• [SHORT TASK A]:
Extract the lines of the listing below from the line containing "At what coordinates" through the end of the listing, and reproduce them without any changes.

FIG. 15 is a flowchart illustrating an example of a procedure of generating training data.


Training data is generated at the above-described step S11.


(S20) The training data generation unit 125 classifies the samples of the power consumption data into a plurality of clusters with a clustering algorithm such as the k-means algorithm.


(S21) With respect to each cluster that is not yet evaluated, the training data generation unit 125 exhaustively calculates the correlation values between the samples belonging to the cluster and creates a correlation table 81.


(S22) With respect to each cluster that is not yet evaluated, the training data generation unit 125 calculates the average and standard deviation of correlation values with reference to the correlation table 81 created at step S21.


(S23) The training data generation unit 125 selects one of the clusters that are not yet evaluated.


(S24) With respect to the cluster selected at step S23, the training data generation unit 125 determines whether the standard deviation calculated at step S22 is less than a threshold. If the standard deviation is less than the threshold, the process proceeds to step S25. Otherwise, the process proceeds to step S27.

Recorded data:

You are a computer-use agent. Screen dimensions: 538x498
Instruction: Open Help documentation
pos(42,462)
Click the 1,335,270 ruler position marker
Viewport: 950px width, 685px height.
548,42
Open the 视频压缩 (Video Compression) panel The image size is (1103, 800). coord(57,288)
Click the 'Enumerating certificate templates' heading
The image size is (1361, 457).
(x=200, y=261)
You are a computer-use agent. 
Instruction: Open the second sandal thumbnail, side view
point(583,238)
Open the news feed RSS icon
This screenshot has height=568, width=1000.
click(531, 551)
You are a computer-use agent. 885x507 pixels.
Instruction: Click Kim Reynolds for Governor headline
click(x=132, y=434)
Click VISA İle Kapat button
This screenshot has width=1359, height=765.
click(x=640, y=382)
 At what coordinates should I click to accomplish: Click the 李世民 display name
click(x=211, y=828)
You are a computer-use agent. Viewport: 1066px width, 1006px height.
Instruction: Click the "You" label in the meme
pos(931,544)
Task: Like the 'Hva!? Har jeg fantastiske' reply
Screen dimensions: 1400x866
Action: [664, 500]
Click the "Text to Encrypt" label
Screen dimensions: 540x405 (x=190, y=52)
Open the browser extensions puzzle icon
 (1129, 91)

• [SHORT TASK B]:
In the training data procedure, which clustering algorithm is given as an example for sorting the power consumption samples?

• [ANSWER A]:
 At what coordinates should I click to accomplish: Click the 李世民 display name
click(x=211, y=828)
You are a computer-use agent. Viewport: 1066px width, 1006px height.
Instruction: Click the "You" label in the meme
pos(931,544)
Task: Like the 'Hva!? Har jeg fantastiske' reply
Screen dimensions: 1400x866
Action: [664, 500]
Click the "Text to Encrypt" label
Screen dimensions: 540x405 (x=190, y=52)
Open the browser extensions puzzle icon
 (1129, 91)

• [ANSWER B]:
The k-means algorithm.